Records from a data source
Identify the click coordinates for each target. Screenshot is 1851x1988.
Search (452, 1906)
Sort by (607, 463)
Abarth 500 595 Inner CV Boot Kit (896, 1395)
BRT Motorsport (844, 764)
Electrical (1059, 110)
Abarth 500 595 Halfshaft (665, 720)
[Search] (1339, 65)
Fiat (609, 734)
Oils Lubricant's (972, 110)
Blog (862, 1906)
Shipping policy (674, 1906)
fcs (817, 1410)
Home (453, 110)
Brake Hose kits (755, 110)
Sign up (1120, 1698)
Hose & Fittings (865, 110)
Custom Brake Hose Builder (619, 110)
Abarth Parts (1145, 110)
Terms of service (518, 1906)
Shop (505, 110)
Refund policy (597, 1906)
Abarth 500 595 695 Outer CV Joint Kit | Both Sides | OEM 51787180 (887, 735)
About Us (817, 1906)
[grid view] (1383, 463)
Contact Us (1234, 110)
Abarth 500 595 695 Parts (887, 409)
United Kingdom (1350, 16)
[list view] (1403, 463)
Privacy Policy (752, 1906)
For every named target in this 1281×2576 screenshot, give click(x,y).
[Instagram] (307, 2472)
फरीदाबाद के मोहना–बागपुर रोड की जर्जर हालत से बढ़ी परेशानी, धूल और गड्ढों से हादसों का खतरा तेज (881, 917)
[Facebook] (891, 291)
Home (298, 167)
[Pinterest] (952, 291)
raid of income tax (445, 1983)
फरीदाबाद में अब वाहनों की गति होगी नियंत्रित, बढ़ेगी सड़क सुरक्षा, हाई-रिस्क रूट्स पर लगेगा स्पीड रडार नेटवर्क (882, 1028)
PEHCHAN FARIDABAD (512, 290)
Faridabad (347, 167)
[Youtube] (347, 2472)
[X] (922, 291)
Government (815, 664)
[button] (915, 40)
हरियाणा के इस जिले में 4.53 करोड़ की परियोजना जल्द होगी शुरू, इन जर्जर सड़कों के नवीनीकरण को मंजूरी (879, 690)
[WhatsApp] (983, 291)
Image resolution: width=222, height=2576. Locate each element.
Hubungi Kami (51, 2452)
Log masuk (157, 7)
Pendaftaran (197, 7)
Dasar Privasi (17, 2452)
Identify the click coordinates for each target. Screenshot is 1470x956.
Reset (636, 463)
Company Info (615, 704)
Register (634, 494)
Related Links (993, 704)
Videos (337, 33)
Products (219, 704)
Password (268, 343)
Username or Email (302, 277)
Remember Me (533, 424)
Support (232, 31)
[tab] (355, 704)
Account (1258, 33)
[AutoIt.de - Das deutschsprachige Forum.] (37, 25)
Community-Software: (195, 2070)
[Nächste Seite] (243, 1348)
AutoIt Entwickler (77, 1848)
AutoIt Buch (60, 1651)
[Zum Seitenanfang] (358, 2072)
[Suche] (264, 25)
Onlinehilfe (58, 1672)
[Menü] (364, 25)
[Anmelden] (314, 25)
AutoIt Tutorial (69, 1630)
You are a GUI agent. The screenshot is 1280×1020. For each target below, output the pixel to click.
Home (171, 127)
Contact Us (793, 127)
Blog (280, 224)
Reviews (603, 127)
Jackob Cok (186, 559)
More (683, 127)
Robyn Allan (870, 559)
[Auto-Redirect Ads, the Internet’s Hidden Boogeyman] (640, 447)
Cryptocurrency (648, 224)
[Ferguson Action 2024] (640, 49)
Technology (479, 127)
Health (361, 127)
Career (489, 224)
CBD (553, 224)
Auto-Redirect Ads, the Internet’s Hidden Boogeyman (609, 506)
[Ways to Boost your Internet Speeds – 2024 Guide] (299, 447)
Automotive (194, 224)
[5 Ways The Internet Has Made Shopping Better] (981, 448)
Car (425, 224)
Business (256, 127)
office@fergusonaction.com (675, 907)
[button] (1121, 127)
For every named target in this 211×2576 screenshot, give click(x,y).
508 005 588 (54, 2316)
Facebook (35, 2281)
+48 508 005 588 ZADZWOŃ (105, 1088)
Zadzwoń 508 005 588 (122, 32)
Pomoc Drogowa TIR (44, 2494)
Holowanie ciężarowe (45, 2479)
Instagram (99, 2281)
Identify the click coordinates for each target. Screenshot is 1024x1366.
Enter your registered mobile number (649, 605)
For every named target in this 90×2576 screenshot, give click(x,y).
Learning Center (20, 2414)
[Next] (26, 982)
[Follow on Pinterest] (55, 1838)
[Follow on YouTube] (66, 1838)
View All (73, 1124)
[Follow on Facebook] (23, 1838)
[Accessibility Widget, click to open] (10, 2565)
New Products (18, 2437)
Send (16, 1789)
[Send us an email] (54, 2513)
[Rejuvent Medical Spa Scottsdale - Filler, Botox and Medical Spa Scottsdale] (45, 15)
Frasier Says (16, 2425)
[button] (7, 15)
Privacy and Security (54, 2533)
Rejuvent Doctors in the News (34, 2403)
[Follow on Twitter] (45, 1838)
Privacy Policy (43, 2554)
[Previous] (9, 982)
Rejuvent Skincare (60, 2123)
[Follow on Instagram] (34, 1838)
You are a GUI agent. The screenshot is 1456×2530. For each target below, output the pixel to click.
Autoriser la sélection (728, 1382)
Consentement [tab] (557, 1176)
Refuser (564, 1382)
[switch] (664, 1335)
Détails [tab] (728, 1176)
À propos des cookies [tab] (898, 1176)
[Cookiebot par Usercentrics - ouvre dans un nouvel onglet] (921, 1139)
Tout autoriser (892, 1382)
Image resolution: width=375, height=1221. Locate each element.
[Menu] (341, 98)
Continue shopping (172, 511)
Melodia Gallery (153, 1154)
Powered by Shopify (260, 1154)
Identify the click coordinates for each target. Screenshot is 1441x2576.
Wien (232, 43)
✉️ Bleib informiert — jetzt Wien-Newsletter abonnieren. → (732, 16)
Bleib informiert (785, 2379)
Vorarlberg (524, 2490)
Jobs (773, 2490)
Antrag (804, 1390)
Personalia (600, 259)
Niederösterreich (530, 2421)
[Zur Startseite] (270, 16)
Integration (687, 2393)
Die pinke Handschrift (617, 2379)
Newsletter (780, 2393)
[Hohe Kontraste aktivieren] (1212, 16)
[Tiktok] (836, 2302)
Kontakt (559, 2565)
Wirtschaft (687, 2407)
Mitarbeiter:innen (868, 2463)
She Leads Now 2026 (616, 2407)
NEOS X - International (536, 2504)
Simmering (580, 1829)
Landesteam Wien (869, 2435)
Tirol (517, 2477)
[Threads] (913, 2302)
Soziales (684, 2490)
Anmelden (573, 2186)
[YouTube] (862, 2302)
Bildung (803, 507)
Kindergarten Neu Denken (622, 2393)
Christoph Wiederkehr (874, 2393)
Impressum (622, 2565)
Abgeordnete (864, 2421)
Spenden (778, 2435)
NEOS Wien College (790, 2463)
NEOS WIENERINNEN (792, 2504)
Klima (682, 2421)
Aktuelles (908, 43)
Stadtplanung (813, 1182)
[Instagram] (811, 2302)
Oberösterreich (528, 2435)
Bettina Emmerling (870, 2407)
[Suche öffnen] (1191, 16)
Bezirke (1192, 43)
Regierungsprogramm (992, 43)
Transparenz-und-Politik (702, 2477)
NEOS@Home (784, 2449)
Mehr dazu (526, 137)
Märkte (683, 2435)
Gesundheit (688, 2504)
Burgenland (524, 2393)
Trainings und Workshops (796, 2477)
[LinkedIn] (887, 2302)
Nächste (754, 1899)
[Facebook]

Exercise prompt
What lines in the data hold the word "Follow"? Return them.

Answer to this exercise
[Follow on Pinterest] (55, 1838)
[Follow on YouTube] (66, 1838)
[Follow on Facebook] (23, 1838)
[Follow on Twitter] (45, 1838)
[Follow on Instagram] (34, 1838)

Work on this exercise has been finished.